• What is required: Copy every line of the data exactly, leaving nothing out.

• Raw data:
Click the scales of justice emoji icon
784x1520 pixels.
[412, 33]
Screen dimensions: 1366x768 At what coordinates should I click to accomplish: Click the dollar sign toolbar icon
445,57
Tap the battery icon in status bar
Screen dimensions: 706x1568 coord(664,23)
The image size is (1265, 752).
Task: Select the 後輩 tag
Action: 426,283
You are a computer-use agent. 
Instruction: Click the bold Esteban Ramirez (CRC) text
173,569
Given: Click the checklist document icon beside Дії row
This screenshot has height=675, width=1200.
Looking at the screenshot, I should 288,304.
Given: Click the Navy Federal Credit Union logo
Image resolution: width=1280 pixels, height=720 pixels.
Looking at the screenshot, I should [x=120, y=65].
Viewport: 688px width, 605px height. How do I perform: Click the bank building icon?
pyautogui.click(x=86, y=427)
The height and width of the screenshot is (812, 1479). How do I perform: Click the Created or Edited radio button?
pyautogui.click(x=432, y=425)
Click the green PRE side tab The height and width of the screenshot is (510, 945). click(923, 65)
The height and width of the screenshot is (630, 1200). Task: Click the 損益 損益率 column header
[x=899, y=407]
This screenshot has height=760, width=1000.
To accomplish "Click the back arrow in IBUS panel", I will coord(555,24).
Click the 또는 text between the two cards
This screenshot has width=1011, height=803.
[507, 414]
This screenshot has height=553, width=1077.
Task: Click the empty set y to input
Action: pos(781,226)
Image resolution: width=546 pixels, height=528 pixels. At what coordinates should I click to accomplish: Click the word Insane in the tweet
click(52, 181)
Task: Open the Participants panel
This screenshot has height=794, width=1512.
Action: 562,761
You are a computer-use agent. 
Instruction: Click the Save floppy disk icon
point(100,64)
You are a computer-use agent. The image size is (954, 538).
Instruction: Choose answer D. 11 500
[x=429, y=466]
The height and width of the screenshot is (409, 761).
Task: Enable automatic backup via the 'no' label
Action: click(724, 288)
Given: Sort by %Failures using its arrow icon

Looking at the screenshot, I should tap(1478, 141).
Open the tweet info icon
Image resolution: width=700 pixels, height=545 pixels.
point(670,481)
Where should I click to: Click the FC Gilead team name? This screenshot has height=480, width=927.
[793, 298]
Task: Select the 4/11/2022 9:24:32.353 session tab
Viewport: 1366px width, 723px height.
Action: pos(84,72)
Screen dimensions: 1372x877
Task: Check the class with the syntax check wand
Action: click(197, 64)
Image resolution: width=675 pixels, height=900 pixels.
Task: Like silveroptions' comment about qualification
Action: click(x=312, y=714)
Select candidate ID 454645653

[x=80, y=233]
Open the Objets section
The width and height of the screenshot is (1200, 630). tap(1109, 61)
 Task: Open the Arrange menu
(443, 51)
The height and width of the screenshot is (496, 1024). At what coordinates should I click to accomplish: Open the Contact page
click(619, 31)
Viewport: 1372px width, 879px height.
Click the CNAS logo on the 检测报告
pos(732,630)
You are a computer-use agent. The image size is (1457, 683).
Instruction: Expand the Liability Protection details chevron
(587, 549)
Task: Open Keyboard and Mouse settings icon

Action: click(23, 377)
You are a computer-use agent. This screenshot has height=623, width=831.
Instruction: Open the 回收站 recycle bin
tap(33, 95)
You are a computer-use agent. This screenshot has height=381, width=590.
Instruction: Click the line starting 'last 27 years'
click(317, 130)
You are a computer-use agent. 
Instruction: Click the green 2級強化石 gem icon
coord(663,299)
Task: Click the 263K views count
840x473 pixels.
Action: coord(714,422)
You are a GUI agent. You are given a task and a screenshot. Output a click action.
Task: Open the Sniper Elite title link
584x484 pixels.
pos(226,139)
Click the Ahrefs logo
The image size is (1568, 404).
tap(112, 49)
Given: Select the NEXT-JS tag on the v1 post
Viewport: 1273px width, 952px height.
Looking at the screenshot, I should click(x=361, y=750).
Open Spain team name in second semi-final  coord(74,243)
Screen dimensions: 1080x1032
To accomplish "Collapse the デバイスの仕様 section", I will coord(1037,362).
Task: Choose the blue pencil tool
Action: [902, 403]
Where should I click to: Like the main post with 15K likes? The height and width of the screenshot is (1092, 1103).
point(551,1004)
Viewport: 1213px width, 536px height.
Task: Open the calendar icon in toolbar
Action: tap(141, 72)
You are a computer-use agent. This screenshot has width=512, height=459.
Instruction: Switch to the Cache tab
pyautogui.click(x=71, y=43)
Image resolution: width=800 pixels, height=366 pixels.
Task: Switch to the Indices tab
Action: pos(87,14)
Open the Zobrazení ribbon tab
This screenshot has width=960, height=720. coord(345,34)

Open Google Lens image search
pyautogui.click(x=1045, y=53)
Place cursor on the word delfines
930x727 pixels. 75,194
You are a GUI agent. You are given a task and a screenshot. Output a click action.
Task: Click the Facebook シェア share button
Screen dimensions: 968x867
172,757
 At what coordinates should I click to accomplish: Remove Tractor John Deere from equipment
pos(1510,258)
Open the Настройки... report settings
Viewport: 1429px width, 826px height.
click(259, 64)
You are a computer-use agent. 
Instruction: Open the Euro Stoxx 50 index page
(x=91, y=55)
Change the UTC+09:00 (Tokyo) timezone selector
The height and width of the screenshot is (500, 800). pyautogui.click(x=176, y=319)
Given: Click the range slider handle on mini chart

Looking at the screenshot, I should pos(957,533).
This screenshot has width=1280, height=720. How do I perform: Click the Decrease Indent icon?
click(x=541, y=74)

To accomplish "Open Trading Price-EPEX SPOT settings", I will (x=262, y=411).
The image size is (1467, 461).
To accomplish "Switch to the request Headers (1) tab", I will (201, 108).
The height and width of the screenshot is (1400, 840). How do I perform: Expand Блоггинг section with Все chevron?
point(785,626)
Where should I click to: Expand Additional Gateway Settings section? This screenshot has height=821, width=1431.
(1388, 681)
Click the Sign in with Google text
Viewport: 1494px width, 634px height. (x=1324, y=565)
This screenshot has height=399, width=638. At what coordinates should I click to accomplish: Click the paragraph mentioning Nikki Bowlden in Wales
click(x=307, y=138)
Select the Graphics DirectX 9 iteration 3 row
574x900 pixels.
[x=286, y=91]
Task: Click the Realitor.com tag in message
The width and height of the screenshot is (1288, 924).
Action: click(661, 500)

• The completed task:
Click the scales of justice emoji icon
784x1520 pixels.
[412, 33]
Screen dimensions: 1366x768 At what coordinates should I click to accomplish: Click the dollar sign toolbar icon
445,57
Tap the battery icon in status bar
Screen dimensions: 706x1568 coord(664,23)
The image size is (1265, 752).
Task: Select the 後輩 tag
Action: 426,283
You are a computer-use agent. 
Instruction: Click the bold Esteban Ramirez (CRC) text
173,569
Given: Click the checklist document icon beside Дії row
This screenshot has height=675, width=1200.
Looking at the screenshot, I should 288,304.
Given: Click the Navy Federal Credit Union logo
Image resolution: width=1280 pixels, height=720 pixels.
Looking at the screenshot, I should [x=120, y=65].
Viewport: 688px width, 605px height. How do I perform: Click the bank building icon?
pyautogui.click(x=86, y=427)
The height and width of the screenshot is (812, 1479). How do I perform: Click the Created or Edited radio button?
pyautogui.click(x=432, y=425)
Click the green PRE side tab The height and width of the screenshot is (510, 945). click(923, 65)
The height and width of the screenshot is (630, 1200). Task: Click the 損益 損益率 column header
[x=899, y=407]
This screenshot has height=760, width=1000.
To accomplish "Click the back arrow in IBUS panel", I will coord(555,24).
Click the 또는 text between the two cards
This screenshot has width=1011, height=803.
[507, 414]
This screenshot has height=553, width=1077.
Task: Click the empty set y to input
Action: pos(781,226)
Image resolution: width=546 pixels, height=528 pixels. At what coordinates should I click to accomplish: Click the word Insane in the tweet
click(52, 181)
Task: Open the Participants panel
This screenshot has height=794, width=1512.
Action: 562,761
You are a computer-use agent. 
Instruction: Click the Save floppy disk icon
point(100,64)
You are a computer-use agent. The image size is (954, 538).
Instruction: Choose answer D. 11 500
[x=429, y=466]
The height and width of the screenshot is (409, 761).
Task: Enable automatic backup via the 'no' label
Action: click(724, 288)
Given: Sort by %Failures using its arrow icon

Looking at the screenshot, I should tap(1478, 141).
Open the tweet info icon
Image resolution: width=700 pixels, height=545 pixels.
point(670,481)
Where should I click to: Click the FC Gilead team name? This screenshot has height=480, width=927.
[793, 298]
Task: Select the 4/11/2022 9:24:32.353 session tab
Viewport: 1366px width, 723px height.
Action: pos(84,72)
Screen dimensions: 1372x877
Task: Check the class with the syntax check wand
Action: click(197, 64)
Image resolution: width=675 pixels, height=900 pixels.
Task: Like silveroptions' comment about qualification
Action: click(x=312, y=714)
Select candidate ID 454645653

[x=80, y=233]
Open the Objets section
The width and height of the screenshot is (1200, 630). tap(1109, 61)
 Task: Open the Arrange menu
(443, 51)
The height and width of the screenshot is (496, 1024). At what coordinates should I click to accomplish: Open the Contact page
click(619, 31)
Viewport: 1372px width, 879px height.
Click the CNAS logo on the 检测报告
pos(732,630)
You are a computer-use agent. The image size is (1457, 683).
Instruction: Expand the Liability Protection details chevron
(587, 549)
Task: Open Keyboard and Mouse settings icon

Action: click(23, 377)
You are a computer-use agent. This screenshot has height=623, width=831.
Instruction: Open the 回收站 recycle bin
tap(33, 95)
You are a computer-use agent. This screenshot has height=381, width=590.
Instruction: Click the line starting 'last 27 years'
click(317, 130)
You are a computer-use agent. 
Instruction: Click the green 2級強化石 gem icon
coord(663,299)
Task: Click the 263K views count
840x473 pixels.
Action: coord(714,422)
You are a GUI agent. You are given a task and a screenshot. Output a click action.
Task: Open the Sniper Elite title link
584x484 pixels.
pos(226,139)
Click the Ahrefs logo
The image size is (1568, 404).
tap(112, 49)
Given: Select the NEXT-JS tag on the v1 post
Viewport: 1273px width, 952px height.
Looking at the screenshot, I should click(x=361, y=750).
Open Spain team name in second semi-final  coord(74,243)
Screen dimensions: 1080x1032
To accomplish "Collapse the デバイスの仕様 section", I will coord(1037,362).
Task: Choose the blue pencil tool
Action: [902, 403]
Where should I click to: Like the main post with 15K likes? The height and width of the screenshot is (1092, 1103).
point(551,1004)
Viewport: 1213px width, 536px height.
Task: Open the calendar icon in toolbar
Action: tap(141, 72)
You are a computer-use agent. This screenshot has width=512, height=459.
Instruction: Switch to the Cache tab
pyautogui.click(x=71, y=43)
Image resolution: width=800 pixels, height=366 pixels.
Task: Switch to the Indices tab
Action: pos(87,14)
Open the Zobrazení ribbon tab
This screenshot has width=960, height=720. coord(345,34)

Open Google Lens image search
pyautogui.click(x=1045, y=53)
Place cursor on the word delfines
930x727 pixels. 75,194
You are a GUI agent. You are given a task and a screenshot. Output a click action.
Task: Click the Facebook シェア share button
Screen dimensions: 968x867
172,757
 At what coordinates should I click to accomplish: Remove Tractor John Deere from equipment
pos(1510,258)
Open the Настройки... report settings
Viewport: 1429px width, 826px height.
click(259, 64)
You are a computer-use agent. 
Instruction: Open the Euro Stoxx 50 index page
(x=91, y=55)
Change the UTC+09:00 (Tokyo) timezone selector
The height and width of the screenshot is (500, 800). pyautogui.click(x=176, y=319)
Given: Click the range slider handle on mini chart

Looking at the screenshot, I should pos(957,533).
This screenshot has width=1280, height=720. How do I perform: Click the Decrease Indent icon?
click(x=541, y=74)

To accomplish "Open Trading Price-EPEX SPOT settings", I will (x=262, y=411).
The image size is (1467, 461).
To accomplish "Switch to the request Headers (1) tab", I will (201, 108).
The height and width of the screenshot is (1400, 840). How do I perform: Expand Блоггинг section with Все chevron?
point(785,626)
Where should I click to: Expand Additional Gateway Settings section? This screenshot has height=821, width=1431.
(1388, 681)
Click the Sign in with Google text
Viewport: 1494px width, 634px height. (x=1324, y=565)
This screenshot has height=399, width=638. At what coordinates should I click to accomplish: Click the paragraph mentioning Nikki Bowlden in Wales
click(x=307, y=138)
Select the Graphics DirectX 9 iteration 3 row
574x900 pixels.
[x=286, y=91]
Task: Click the Realitor.com tag in message
The width and height of the screenshot is (1288, 924).
Action: click(661, 500)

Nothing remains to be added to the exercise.